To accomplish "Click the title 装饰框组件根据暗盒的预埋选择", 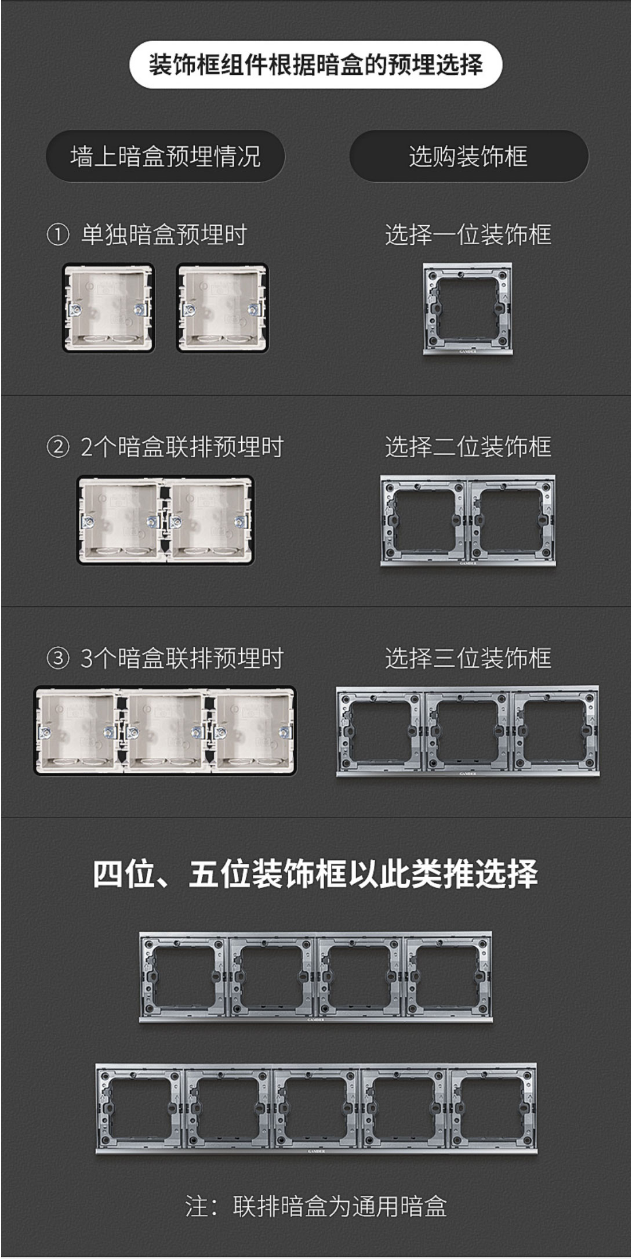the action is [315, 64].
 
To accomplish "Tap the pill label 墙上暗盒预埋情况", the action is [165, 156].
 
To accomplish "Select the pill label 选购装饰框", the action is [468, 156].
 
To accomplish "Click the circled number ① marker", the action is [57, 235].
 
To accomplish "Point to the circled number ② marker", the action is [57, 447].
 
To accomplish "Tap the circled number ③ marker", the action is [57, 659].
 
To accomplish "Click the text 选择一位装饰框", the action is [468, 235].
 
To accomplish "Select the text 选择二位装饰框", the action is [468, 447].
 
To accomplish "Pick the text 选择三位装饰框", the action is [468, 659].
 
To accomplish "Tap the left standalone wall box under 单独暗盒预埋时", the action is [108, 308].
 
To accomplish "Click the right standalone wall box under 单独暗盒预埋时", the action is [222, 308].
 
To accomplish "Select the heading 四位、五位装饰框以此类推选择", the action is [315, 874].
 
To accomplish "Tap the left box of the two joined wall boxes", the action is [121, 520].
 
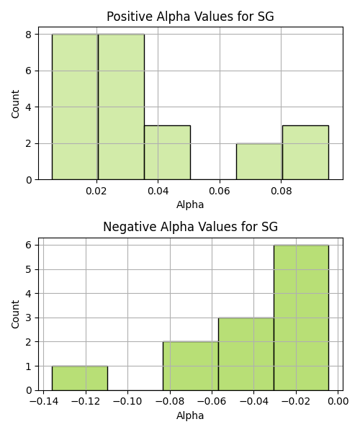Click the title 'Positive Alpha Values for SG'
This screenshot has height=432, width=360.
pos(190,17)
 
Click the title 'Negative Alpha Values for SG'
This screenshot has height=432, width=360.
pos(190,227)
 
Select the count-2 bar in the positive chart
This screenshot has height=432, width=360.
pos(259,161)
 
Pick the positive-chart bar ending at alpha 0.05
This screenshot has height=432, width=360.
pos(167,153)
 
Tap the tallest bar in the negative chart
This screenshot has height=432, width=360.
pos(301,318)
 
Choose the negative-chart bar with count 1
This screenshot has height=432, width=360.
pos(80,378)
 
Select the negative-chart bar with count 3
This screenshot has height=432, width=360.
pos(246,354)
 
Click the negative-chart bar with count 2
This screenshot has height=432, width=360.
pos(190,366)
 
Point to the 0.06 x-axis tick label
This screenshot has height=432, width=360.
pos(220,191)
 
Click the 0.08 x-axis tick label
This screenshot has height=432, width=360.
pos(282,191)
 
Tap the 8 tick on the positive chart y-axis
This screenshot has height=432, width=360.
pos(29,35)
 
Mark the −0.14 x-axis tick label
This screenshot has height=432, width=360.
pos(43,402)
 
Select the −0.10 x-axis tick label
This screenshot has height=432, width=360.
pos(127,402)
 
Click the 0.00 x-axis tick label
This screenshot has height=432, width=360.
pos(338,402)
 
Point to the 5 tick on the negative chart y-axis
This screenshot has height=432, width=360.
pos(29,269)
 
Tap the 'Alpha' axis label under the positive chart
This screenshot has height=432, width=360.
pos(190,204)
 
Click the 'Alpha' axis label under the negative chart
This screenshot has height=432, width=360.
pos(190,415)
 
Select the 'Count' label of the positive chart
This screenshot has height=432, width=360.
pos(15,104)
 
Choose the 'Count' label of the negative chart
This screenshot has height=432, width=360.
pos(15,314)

:::::

Copy out, word for word, the part of the material from the line with "Click the title 'Negative" to the line with "pos(167,153)", including both of those lines.

Click the title 'Negative Alpha Values for SG'
This screenshot has height=432, width=360.
pos(190,227)
 
Select the count-2 bar in the positive chart
This screenshot has height=432, width=360.
pos(259,161)
 
Pick the positive-chart bar ending at alpha 0.05
This screenshot has height=432, width=360.
pos(167,153)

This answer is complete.